Claude-skill-registry eval-harness-kit

Build and run deterministic evaluation suites for agent workflows (single-turn or agentic). Use when you need reproducible eval runs with manifests, graders, metrics, and JSONL logs for capability or regression tracking.

install
source · Clone the upstream repo
git clone https://github.com/majiayu000/claude-skill-registry
Claude Code · Install into ~/.claude/skills/
T=$(mktemp -d) && git clone --depth=1 https://github.com/majiayu000/claude-skill-registry "$T" && mkdir -p ~/.claude/skills && cp -r "$T/skills/data/eval-harness-kit" ~/.claude/skills/majiayu000-claude-skill-registry-eval-harness-kit && rm -rf "$T"
manifest: skills/data/eval-harness-kit/SKILL.md
source content

Eval Harness Kit

Overview

Create eval manifests, run tasks through an agent or command harness, and grade outputs with deterministic checks and optional LLM rubrics. The harness writes trajectories, metrics, and summaries to disk for repeatable analysis.

Quick start

  1. Copy
    templates/eval.manifest.json
    and edit tasks.
  2. Run:
    python <CODEX_HOME>/skills/eval-harness-kit/scripts/run_eval.py --manifest <path> --run-id <id>
  3. Inspect outputs in
    eval_runs/<run-id>/
    and the summary JSON. Replace
    <CODEX_HOME>
    with your installed skill root (for example,
    ~/.codex
    or
    C:\Users\you\.codex
    ).

Single-turn vs agentic

  • Single-turn:
    run_cmd
    writes a response file; graders check the output.
  • Agentic:
    run_cmd
    invokes your agent harness; graders check output plus optional transcript files.

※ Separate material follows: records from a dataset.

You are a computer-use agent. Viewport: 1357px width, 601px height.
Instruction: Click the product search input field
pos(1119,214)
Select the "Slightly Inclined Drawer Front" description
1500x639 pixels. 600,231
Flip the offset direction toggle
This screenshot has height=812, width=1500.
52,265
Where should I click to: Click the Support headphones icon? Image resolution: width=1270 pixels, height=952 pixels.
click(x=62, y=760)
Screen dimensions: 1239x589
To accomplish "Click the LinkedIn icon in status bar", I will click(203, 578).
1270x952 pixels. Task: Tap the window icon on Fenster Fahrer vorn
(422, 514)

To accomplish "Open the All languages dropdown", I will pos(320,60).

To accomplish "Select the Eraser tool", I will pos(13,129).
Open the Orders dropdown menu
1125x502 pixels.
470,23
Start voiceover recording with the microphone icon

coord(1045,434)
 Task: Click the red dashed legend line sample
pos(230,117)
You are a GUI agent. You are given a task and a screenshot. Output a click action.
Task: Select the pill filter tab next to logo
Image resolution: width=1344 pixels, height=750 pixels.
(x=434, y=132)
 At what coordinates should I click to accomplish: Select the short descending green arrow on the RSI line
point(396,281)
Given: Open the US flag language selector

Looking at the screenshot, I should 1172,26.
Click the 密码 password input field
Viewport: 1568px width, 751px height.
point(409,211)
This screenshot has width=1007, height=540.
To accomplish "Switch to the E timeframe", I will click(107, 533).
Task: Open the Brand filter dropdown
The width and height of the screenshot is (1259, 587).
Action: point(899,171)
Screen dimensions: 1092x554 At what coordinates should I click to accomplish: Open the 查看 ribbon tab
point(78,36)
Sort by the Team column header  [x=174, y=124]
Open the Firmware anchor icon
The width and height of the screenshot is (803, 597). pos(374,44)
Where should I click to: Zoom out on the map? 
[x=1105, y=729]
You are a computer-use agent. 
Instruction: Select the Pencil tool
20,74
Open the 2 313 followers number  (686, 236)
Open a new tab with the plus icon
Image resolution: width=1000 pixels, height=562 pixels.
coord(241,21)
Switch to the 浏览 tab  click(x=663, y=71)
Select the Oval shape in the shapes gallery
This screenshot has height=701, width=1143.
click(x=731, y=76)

LLM rubric graders (optional)

  • Use
    type: "llm_rubric"
    to call an external judge.
  • Provide
    llm_judge_cmd
    in the manifest or
    judge_cmd
    per task.
  • The judge must print JSON:
    {"passed": true|false, "score": 0.0-1.0, "details": "..."}
    .

Core Guidance

  • Decide capability vs regression up front; keep regression suites near 100% pass rate.
  • Prefer deterministic graders (exact/regex/json) and add LLM rubrics only when needed.
  • Keep each trial isolated; write outputs and transcripts to the run directory.
  • Log metrics for every trial: latency, exit code, stdout/stderr sizes, output size.
  • Use files as the memory boundary; do not paste large outputs into chat.

Trust / Permissions

  • Always: Read local files, write run artifacts under
    eval_runs/
    .
  • Ask: Any networked grader (LLM rubric), running commands that mutate state, or running tools outside the repo.
  • Never: Exfiltrating credentials or running destructive commands without explicit user request.

Resources

  • scripts/run_eval.py
    : Execute evals from a manifest; writes JSONL results and summaries.
  • scripts/grade_response.py
    : Grade a single output against expected data.
  • scripts/compare_runs.py
    : Compare two results files and flag regressions.
  • templates/eval.manifest.json
    : Example manifest with single-turn and agentic tasks.
  • references/eval-roadmap.md
    : Guidance for building and maintaining eval suites.

Validation

  • Run the example manifest; confirm
    eval_runs/<run-id>/summary.json
    exists.
  • Use
    compare_runs.py
    to compare two runs and verify regression detection.